Sony opened with Destiny and Sony capped the sequence by teasing both PS4-exclusive game content and a new ivory PS4 bundled with Destiny that will be available when the game ships on September 9, 2014 and confirmed that Destiny will be on PS4 first.

Sony’s president and group CEO Andrew House took more than one shot at the Xbox One, claiming that, among other things, gaming on the PS4 gives the highest visual quality and that games flat-out look better on the PS4.

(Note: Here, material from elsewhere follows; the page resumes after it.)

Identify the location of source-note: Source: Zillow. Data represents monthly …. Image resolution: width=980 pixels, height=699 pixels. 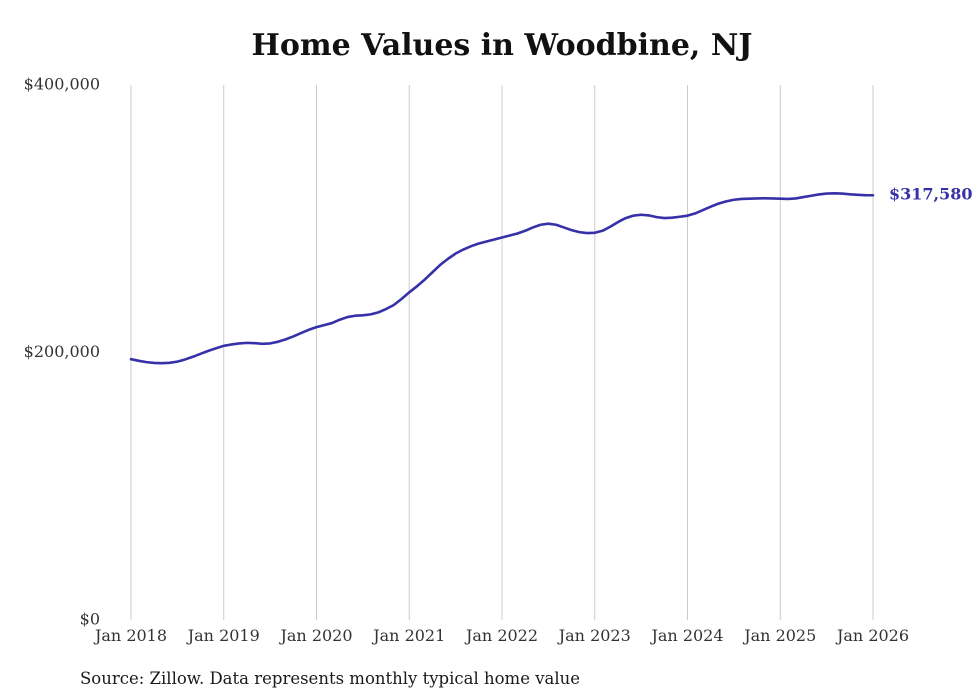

Sony also announced PlayStation TV, previously available only in Japan, is coming to North America and Europe this fall for $99 (or bundled with a DualShock 3 controller for $129).
PlayStation TV is a micro console that will let you play Vita games, original PlayStation classics, let you stream games from your PS4 to a second TV and offer access to PlayStation Now.
PlayStation Now is Sony’s game streaming service that will go into open beta on the PS4 in U.S. and Canada beginning July 31.
Over 100 games from third-party publishers will be available to stream, and the publishers will be experimenting with a variety of rental durations and prices for their games.

Now on to what (most) of you have been waiting for, the games Sony announced at E3.

The games are:

The Order: 1886
Standalone DLC set in the Infamous: Second Son universe
LittleBigPlanet 3
Far Cry 4 –
you can invite your PS4 friends to play cooperatively with you – even if they don’t own the game
Dead Island 2
Diablo 3 –
on PlayStation, Diablo 3 will include a dungeon themed after The Last of Us
Metal Gear Solid V – The Phantom Pain
Mortal Kombat
Batman: Arkham Knight
– will have exclusive PlayStation levels
Battlefield Hardline
Grim Fandango –
being remastered exclusively for PS4 and PS Vita
Abzû – Giant Squid’s new project, an underwater exploration game from Matt Nava (Journey‘s art director)
No Man’s Sky
Uncharted 4: A Thief’s End
Let It Die
Disney Infinity 2.0: Marvel Super Heroes –
will have a special edition only on PlayStation platforms and a 30-day exclusive on the Incredible Hulk character

Sony had a lot more to cover than Microsoft did this year, mainly taking pot-shots at the Xbox One, a new ivory colored PS4 to be bundled with Destiny, the PlayStation TV console and the new game streaming service called PlayStation Now.

Sony is still ahead of the curve this year, but Microsoft has made up a LOT of lost ground, and is pushing back into the “games come first” marketing strategy. The race isn’t over yet, and I’m sure both companies still have a lot of tricks up their sleeves that their saving until the final stretch.